Retype the items below with every character, line break, and space unchanged.

*** Data to use

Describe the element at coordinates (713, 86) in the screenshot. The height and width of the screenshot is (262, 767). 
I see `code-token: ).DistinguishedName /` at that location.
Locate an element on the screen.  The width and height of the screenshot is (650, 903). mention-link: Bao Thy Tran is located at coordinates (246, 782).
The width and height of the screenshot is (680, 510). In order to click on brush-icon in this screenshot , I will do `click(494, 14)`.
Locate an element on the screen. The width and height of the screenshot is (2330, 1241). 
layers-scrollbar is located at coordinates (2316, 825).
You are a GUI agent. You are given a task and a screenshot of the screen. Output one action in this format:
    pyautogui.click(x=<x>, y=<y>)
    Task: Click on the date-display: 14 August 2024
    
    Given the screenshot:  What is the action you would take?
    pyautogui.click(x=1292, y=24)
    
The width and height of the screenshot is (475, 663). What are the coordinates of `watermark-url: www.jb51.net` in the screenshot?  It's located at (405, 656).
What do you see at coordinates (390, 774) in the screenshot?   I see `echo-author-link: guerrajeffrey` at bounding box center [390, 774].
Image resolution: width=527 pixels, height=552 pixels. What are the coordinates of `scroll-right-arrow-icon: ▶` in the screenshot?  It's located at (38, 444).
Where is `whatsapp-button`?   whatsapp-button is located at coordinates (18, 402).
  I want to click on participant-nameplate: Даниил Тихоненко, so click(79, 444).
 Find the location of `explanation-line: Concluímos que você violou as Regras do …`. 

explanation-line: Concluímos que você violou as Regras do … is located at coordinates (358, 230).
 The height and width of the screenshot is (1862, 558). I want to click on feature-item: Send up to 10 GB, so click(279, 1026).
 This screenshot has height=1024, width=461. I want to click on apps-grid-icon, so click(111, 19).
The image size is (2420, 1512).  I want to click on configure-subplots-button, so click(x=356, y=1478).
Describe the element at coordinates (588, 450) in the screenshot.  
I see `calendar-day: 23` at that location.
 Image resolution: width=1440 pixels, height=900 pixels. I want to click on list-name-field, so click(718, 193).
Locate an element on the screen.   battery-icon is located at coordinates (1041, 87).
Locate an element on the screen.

******

Response below =>
Describe the element at coordinates (713, 86) in the screenshot. The height and width of the screenshot is (262, 767). 
I see `code-token: ).DistinguishedName /` at that location.
Locate an element on the screen.  The width and height of the screenshot is (650, 903). mention-link: Bao Thy Tran is located at coordinates (246, 782).
The width and height of the screenshot is (680, 510). In order to click on brush-icon in this screenshot , I will do `click(494, 14)`.
Locate an element on the screen. The width and height of the screenshot is (2330, 1241). 
layers-scrollbar is located at coordinates (2316, 825).
You are a GUI agent. You are given a task and a screenshot of the screen. Output one action in this format:
    pyautogui.click(x=<x>, y=<y>)
    Task: Click on the date-display: 14 August 2024
    
    Given the screenshot:  What is the action you would take?
    pyautogui.click(x=1292, y=24)
    
The width and height of the screenshot is (475, 663). What are the coordinates of `watermark-url: www.jb51.net` in the screenshot?  It's located at (405, 656).
What do you see at coordinates (390, 774) in the screenshot?   I see `echo-author-link: guerrajeffrey` at bounding box center [390, 774].
Image resolution: width=527 pixels, height=552 pixels. What are the coordinates of `scroll-right-arrow-icon: ▶` in the screenshot?  It's located at (38, 444).
Where is `whatsapp-button`?   whatsapp-button is located at coordinates (18, 402).
  I want to click on participant-nameplate: Даниил Тихоненко, so click(79, 444).
 Find the location of `explanation-line: Concluímos que você violou as Regras do …`. 

explanation-line: Concluímos que você violou as Regras do … is located at coordinates (358, 230).
 The height and width of the screenshot is (1862, 558). I want to click on feature-item: Send up to 10 GB, so click(279, 1026).
 This screenshot has height=1024, width=461. I want to click on apps-grid-icon, so click(111, 19).
The image size is (2420, 1512).  I want to click on configure-subplots-button, so click(x=356, y=1478).
Describe the element at coordinates (588, 450) in the screenshot.  
I see `calendar-day: 23` at that location.
 Image resolution: width=1440 pixels, height=900 pixels. I want to click on list-name-field, so click(718, 193).
Locate an element on the screen.   battery-icon is located at coordinates (1041, 87).
Locate an element on the screen.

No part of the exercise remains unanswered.